Where the records below reach the line containing "The height and", start transcribing, and end with the line containing "Expand the Формат", exactly and with nothing else added.

==== Source material ====

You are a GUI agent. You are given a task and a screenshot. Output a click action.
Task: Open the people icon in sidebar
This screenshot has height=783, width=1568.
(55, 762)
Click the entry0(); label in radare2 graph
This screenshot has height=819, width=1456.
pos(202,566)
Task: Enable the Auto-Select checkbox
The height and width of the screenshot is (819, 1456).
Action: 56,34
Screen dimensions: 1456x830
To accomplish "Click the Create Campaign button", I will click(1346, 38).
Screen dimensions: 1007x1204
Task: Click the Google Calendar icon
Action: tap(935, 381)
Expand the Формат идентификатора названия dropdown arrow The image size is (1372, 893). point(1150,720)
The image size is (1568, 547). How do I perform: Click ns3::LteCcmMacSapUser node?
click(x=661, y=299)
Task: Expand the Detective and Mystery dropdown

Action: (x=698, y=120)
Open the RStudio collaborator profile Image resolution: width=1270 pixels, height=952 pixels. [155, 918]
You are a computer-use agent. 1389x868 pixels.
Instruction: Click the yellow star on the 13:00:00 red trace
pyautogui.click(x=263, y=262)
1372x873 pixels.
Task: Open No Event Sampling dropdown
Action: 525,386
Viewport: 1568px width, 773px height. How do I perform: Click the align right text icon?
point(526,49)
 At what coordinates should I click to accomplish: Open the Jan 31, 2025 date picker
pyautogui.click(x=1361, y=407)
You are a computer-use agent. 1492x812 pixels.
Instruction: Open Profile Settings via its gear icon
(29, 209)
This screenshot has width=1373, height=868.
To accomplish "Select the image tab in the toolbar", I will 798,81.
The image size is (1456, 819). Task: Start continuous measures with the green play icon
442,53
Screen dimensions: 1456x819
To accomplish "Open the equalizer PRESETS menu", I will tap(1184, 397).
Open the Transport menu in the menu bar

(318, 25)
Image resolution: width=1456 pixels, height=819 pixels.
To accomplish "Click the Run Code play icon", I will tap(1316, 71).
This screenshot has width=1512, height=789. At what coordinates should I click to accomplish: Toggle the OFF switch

====

» **Exercise result**
The height and width of the screenshot is (819, 1456).
Action: 56,34
Screen dimensions: 1456x830
To accomplish "Click the Create Campaign button", I will click(1346, 38).
Screen dimensions: 1007x1204
Task: Click the Google Calendar icon
Action: tap(935, 381)
Expand the Формат идентификатора названия dropdown arrow The image size is (1372, 893). point(1150,720)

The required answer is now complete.